Scrambling in the Dicke model

TL;DR

This paper investigates quantum chaos in the Dicke model by calculating the scrambling rate using Majorana fermions, revealing strong chaotic behavior near the critical point and deriving a new effective theory for the super-radiant phase.

Contribution

It introduces a novel Majorana fermion approach to study quantum chaos in the Dicke model without assuming total spin conservation.

Findings

Chaotic behavior peaks near the critical point.

Nonzero scrambling rate in a broad temperature range including normal and super-radiant phases.

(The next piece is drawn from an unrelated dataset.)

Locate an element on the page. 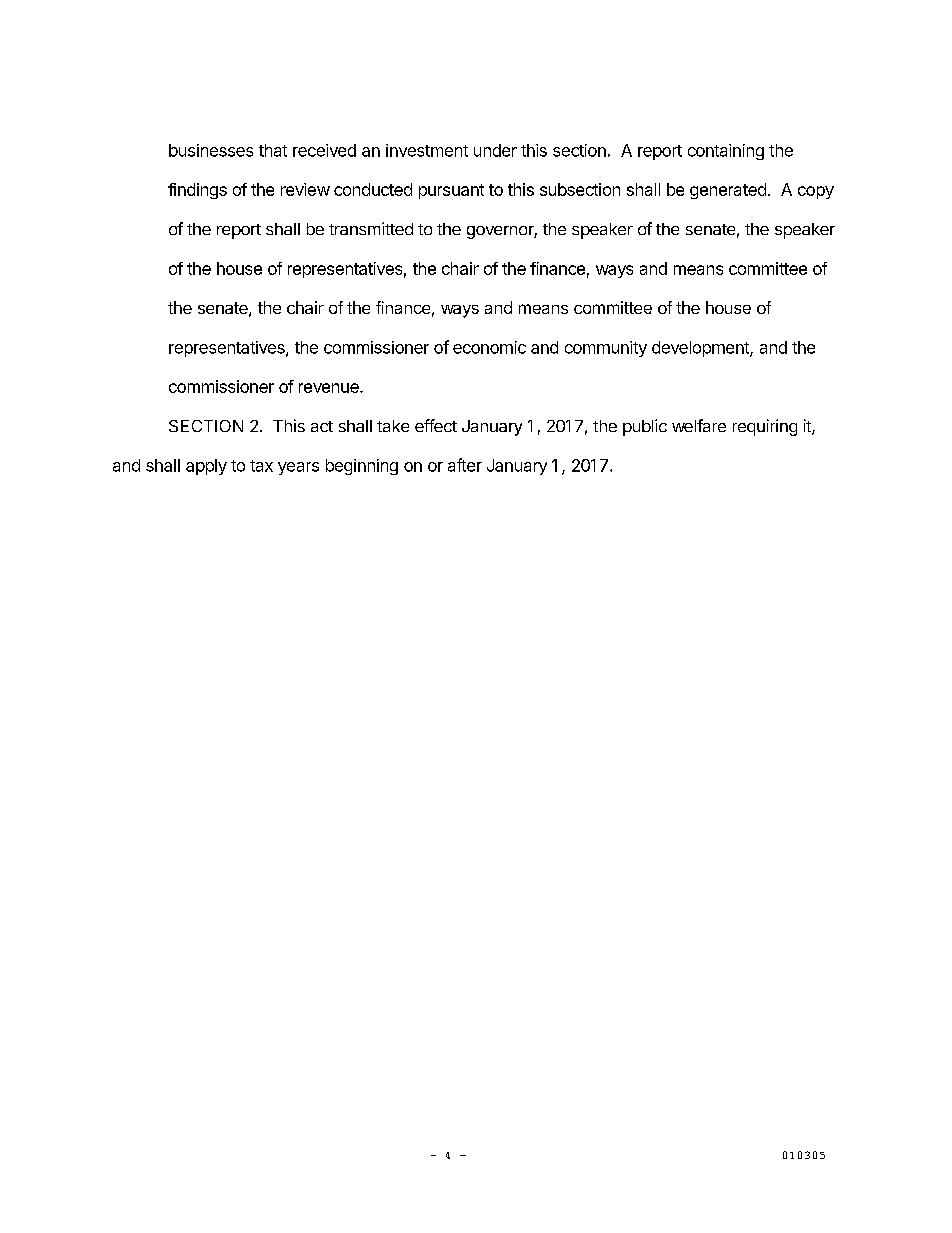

Derived a new finite-temperature effective theory for the super-radiant phase.

Abstract

The scrambling rate $\lambda_L$ associated with the exponential growth of out-of-time-ordered correlators can be used to characterize quantum chaos. Here we use the Majorana Fermion representation of spin $1/2$ systems to study quantum chaos in the Dicke model. We take the system to be in thermal equilibrium and compute $\lambda_L$ throughout the phase diagram to leading order in $1/N$. We find that the chaotic behavior is strongest close to the critical point. At high temperatures $\lambda_L$ is nonzero over an extended region that includes both the normal and super-radiant phases. At low temperatures $\lambda_L$ is nonzero in (a) close vicinity of the critical point and (b) a region within the super-radiant phase. In the process we also derive a new effective theory for the super-radiant phase at finite temperatures. Our formalism does not rely on the assumption of total spin conservation.